# Text shown
** start **

# Hops held in customs



## Lionman (19/10/18)

Hi guys.

I ordered 4lb of hops from Yakima on the 26/9/18.

After realising they hadn't' arrived in ages I tracked the shipping and discovered they have been with customs since the 3/10/18.

I haven't received any communication from customs.

What do I do? I can't find any way to contact them to enquire about what they are holding the package for.

Is it because they want me to pay GST? Or are they lab testing them to make sure they aren't marijuana?

If they have opened the packets and they have gone stale I will be most upset....


----------



## Burt de Ernie (19/10/18)

They probably think its dope!


----------



## pnorkle (19/10/18)

Hi @Lionman - which Customs are they at - did they come straight to Perth? I've found in the past that they can be quite slow - if you need to pay GST, it normally takes a week or so for them to figure their shit out, and then close to a week for the letter to get to you telling you that you gotta pay da man. I only know this because I order a lot of cigars from OS, and yes, they can vary in time taken to arrive.


----------



## wide eyed and legless (19/10/18)

If its clearly written on the consignment note what it is there shouldn't be a problem, but then again it is WA they can be a bit weird about vegetative stuff coming in.


----------



## Lionman (19/10/18)

pnorkle said:


> Hi @Lionman - which Customs are they at - did they come straight to Perth? I've found in the past that they can be quite slow - if you need to pay GST, it normally takes a week or so for them to figure their shit out, and then close to a week for the letter to get to you telling you that you gotta pay da man. I only know this because I order a lot of cigars from OS, and yes, they can vary in time taken to arrive.



They are in Melbourne.

** end **

# Record set

** start **

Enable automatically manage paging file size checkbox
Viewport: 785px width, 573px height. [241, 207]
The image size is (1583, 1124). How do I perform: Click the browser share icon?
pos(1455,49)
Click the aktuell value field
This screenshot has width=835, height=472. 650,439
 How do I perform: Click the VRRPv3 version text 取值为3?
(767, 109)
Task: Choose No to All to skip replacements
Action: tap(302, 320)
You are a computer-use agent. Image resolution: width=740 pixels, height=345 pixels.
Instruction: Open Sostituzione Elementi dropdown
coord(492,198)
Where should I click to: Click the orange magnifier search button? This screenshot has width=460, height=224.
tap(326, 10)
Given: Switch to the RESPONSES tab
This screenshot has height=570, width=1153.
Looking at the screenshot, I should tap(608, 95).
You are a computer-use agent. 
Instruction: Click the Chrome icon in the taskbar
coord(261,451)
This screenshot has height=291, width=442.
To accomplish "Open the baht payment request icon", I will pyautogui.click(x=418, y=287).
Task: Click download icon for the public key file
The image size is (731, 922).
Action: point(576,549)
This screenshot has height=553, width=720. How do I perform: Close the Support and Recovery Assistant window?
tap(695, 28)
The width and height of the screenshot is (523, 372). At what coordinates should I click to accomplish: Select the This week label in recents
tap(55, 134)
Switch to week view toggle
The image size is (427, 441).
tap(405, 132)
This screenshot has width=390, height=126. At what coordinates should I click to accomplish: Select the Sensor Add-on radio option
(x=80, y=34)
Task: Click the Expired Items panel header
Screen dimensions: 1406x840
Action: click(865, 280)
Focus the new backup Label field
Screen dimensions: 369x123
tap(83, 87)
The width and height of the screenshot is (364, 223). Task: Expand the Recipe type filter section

** end **

# Exercise
Transcribe the thread about hops held in customs from "Is it because" to "de Ernie (19/10/18)". Work only from the thread about hops held in customs, not from the records.

# Result
Is it because they want me to pay GST? Or are they lab testing them to make sure they aren't marijuana?

If they have opened the packets and they have gone stale I will be most upset....


----------



## Burt de Ernie (19/10/18)